Sunday, August 09, 2020

Hazy Days of Summer

 





The heat has been exhausting this last month.  The days have seemed long and languid, and blurred.  They run seamlessly one into the next.  Nothing since my sister's back surgery in June to mark any of them by.  I am still reluctant to venture out beyond the grocery store, when necessary, as cases of Covid in our county/state have been on the rise.  I've been sitting too much, to the point that my back hurts.  I look at the bike on the trainer and promise that I am going to 'ride' today---and some days, I do---but most days I don't.  I go to bed each night with the promise that I will move more tomorrow, but I feel like I'm mired in the midst of this strange Summer, unable to do much of anything beyond the basics.

This little scamp, Feisty, came along, a tiny stray that was starving for food and love, and stole my heart.  And then my heart was broken just a short 3 days later when I took her for her first evaluation by my Vet.  She was positive for Feline Leukemia.  She was such a special, sassy little bundle of love, a bright star that burned for such a very short time.  I'm still dealing with the sadness from having to let her go.  Her tiny pawprints will be engraved on my heart forever.

6 comments:

Robin said...

It is a really unusual time. The days just blend into one another. I try to keep busy and now that things are ripening in the garden that's not hard to do. My husband gardens, I bottle or freeze or cook the bounty. Each new thing that happens, like your kitten prognosis, seems to hit even harder than before. My sister is in the last stages of cancer - so hard. I hope you can muster up enough energy to get on your bike. You'll feel a littler better

Tabor said...

All our summer is the same. Hot and monotoonous broken by brief periods of dangerous outings. It wil be this way for weeks more. Such a lovely little kitten and so sorry for your loss.

Janet O. said...

Oh, Angie--I am so sorry about your sweet kitten! You have suffered too much loss lately, and the isolation hasn't helped, I'm sure.
You have captured some wonderful photos of nature and the beauty around you. May you find some solace in the breathtaking scenes. As I sit on my deck in the evenings I remind myself that not everyone has the opportunity to enjoy such views while being isolated from others. Wish we didn't have the isolation, but am grateful for technology to keep us in touch!

Dana said...

Oh I'm so sorry about your little kitty. What a sad circumstance. I took in a stray puppy once (she actually leaped into my car from the side of a busy road, much to the annoyance of my father-in-law, who was already sitting there) but she had a heart murmur, which is very serious in dogs, and had to be put down. I sat in the parking lot of the vet's office and bawled.

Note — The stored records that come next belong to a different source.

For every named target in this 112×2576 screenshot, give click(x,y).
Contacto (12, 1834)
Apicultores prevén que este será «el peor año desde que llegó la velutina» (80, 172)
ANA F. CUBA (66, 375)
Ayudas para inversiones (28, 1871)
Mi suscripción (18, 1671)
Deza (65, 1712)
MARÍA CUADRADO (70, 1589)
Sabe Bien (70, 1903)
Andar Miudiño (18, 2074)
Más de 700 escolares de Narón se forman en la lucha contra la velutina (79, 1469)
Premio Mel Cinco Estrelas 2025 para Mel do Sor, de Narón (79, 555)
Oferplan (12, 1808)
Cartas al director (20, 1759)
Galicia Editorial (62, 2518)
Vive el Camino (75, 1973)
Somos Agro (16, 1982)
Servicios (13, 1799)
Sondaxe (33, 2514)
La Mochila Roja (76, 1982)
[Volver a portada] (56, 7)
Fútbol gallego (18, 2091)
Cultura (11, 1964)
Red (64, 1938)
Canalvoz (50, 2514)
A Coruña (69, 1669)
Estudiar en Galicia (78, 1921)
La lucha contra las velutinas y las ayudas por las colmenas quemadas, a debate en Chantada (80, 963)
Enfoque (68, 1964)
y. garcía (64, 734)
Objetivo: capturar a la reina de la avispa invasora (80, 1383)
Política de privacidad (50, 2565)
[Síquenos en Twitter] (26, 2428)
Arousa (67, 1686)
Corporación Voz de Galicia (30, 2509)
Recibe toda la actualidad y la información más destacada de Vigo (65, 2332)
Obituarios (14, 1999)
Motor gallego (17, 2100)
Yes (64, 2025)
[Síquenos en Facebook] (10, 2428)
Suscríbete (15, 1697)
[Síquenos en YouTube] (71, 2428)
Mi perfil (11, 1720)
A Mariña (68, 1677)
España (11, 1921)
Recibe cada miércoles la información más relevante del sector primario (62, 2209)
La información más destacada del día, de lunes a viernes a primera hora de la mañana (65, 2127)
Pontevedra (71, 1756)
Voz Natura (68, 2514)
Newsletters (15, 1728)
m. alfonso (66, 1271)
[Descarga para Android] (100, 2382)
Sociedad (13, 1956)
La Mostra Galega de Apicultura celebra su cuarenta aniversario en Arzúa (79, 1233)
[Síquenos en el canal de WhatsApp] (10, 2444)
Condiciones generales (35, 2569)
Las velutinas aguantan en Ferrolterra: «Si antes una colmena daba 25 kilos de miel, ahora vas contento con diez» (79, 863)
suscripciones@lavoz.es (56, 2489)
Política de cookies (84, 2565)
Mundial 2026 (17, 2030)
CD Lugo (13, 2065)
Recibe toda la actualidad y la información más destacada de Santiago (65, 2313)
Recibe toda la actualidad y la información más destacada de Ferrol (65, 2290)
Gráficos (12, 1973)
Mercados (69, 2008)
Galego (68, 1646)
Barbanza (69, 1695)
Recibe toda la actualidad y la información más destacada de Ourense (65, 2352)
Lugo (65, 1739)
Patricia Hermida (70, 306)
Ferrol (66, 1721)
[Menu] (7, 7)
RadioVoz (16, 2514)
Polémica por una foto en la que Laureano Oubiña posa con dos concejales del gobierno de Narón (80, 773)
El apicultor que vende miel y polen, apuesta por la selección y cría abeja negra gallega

I, too, feel the oppression of these times and sympathize with your feelings. You aren't alone, even if you can't be with others right now. I'm hoping that blessings are lurking in this strange time and will rise up and show themselves as we make our way through.

grace Forrest~Maestas said...

Hello, Angie...you, there among the flowers....
see if you can Draw them, it might work?
Love and Love

Rose said...

Oh, Feisty is almost the spitting image of one of my daughter's cat. I sure feel your pain.

If you don't want links left at your blog, go ahead an delete this or not publish. It will not offend me. But you can go HERE and look. You have to look close at the first pic...she is stretched out against the dog. You can scroll on down a ways and see a good pic of when she was a kitten. She and the dog are best of friends. Delta mothered her when she was little. Now they sleep together with my daughter, or with my grandaughter if she is visiting there. The kitty's name is Charlie, short for Charlotte, but I call her Kitty most of the time.